OpenMC is a community developed open source software for simulating neutron transport, and includes a depletion module for calculating fuel burnup in nuclear reactors. Depletion calculations can be expensive as they require an iterative solution to the neutron transport equation and material composition updates. In a scenario where the material composition does not appreciably change, or we need reasonably accurate and low cost depletion, the transport solution may only need to be run once; the same cross sections used for the entire depletion calculation. We recently extended the depletion module in OpenMC to enable transport-independent depletion using multigroup cross sections and fluxes.

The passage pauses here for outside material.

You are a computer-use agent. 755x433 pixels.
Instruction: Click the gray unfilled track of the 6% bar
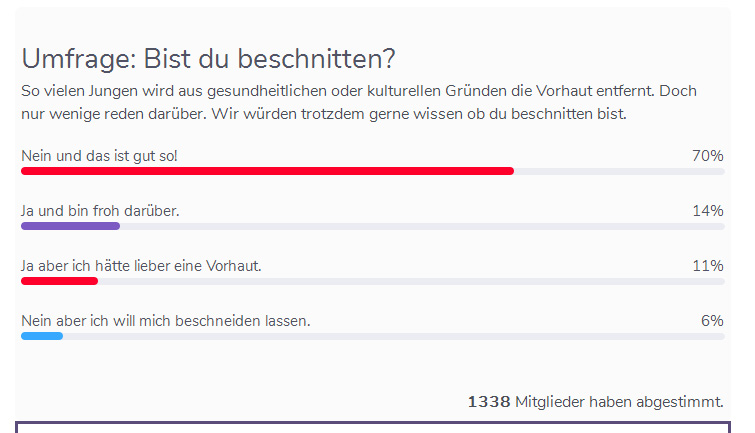pyautogui.click(x=394, y=336)
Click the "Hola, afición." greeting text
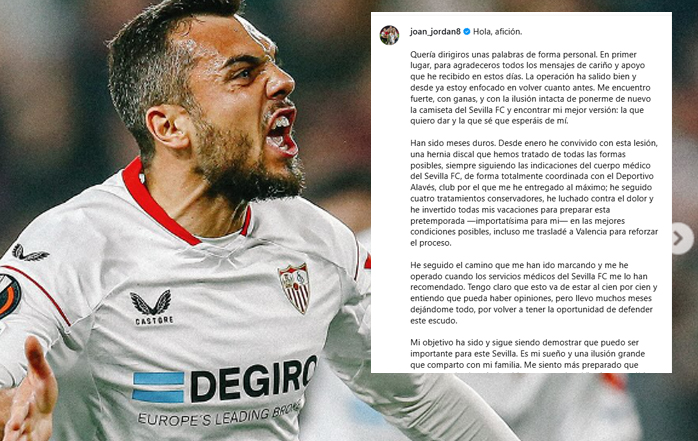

This talk will focus on the technical details of this feature, its validation, and areas where the feature has been used, in particular in calculating shutdown dose rates for fusion power applications as well as in performing depletion for fuel cycle modeling.

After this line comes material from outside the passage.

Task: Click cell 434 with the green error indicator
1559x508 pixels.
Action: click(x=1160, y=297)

Neutron radiation of the fuel inside of a nuclear reactor induces nuclear fission in certain nuclides like U235. The fission reaction causes the nucleus to break apart, releasing both energy and new nuclides, many of which are radioactive isotopes of smaller elements. This process is referred to as depletion or burnup. We model this process to design and license new reactors as depletion can effect performance and determines when the fuel must be shuffled or replaced. The typical approach to modeling depletion requires solving the neutron transport equation to obtain reaction rates which govern the material composition at the next time step. This process is repeated iteratively (transport-coupled depletion).
OpenMC is an open-source neutron transport code with a built-in depletion module. OpenMC solves the transport equation via Monte Carlo particle transport, which is accurate but expensive. OpenMC's depletion module was recently extended to enable depletion modeling without iteratively solving the transport equation (transport-independent depletion). Instead, the transport equation is solved once, and multigroup cross sections and fluxes are obtained from this solution. The multigroup cross sections and fluxes are used for every timestep of the depletion calculation. This method is accurate for the first timestep, but degrades at further timesteps. Testing with a simple model indicated errors depend on the nuclide of interest.

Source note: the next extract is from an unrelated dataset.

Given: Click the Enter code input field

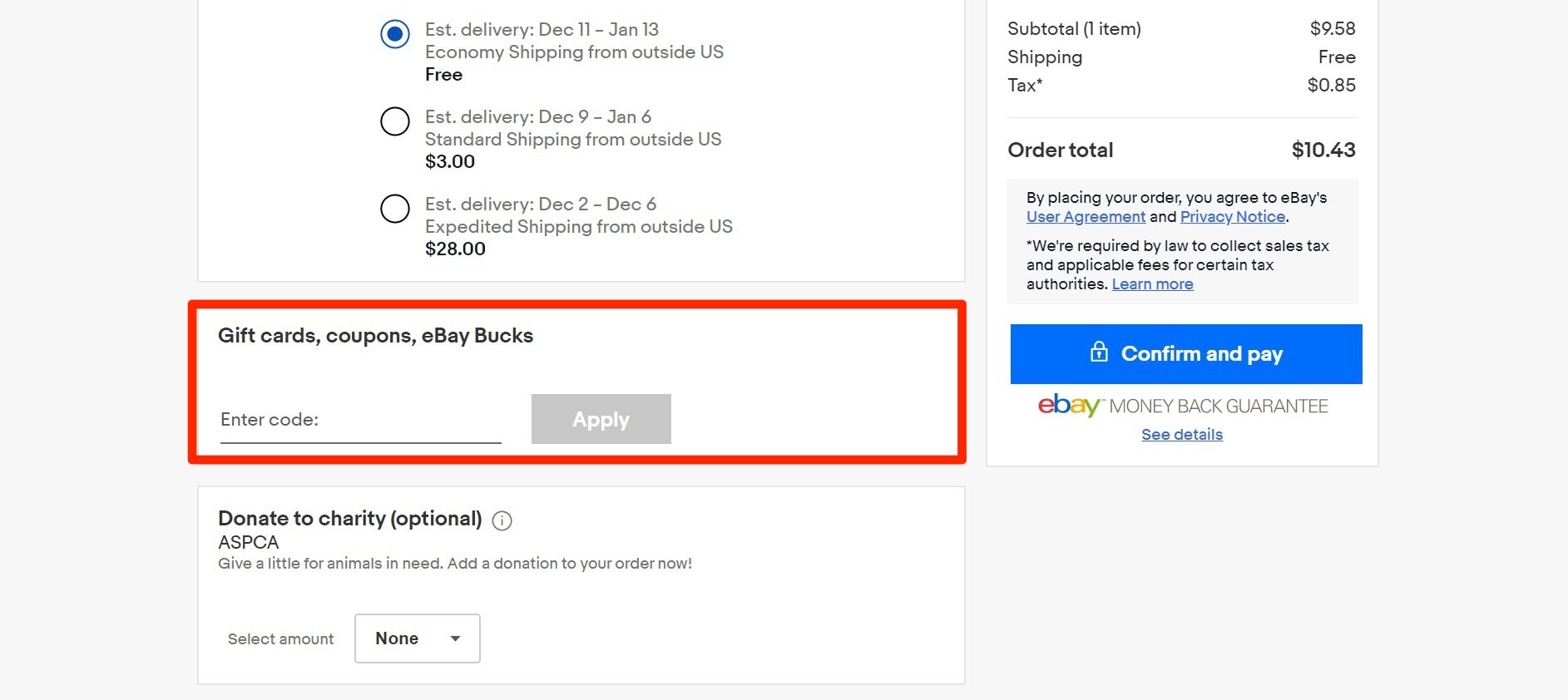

In this talk, I will cover:
- The physics and mathematics of depletion
- Accuracy of transport-independent depletion compared to transport-coupled depletion.
- Two applications where transport-independent depletion has been used to great effect: shutdown dose-rate calculations for fusion energy applications, and fast depletion for fuel cycle analysis.
The intended audience of this talk are folks who are interested in nuclear engineering and open-source software.
This could also be in the "Celebrating the 'Sci' in SciPy" track.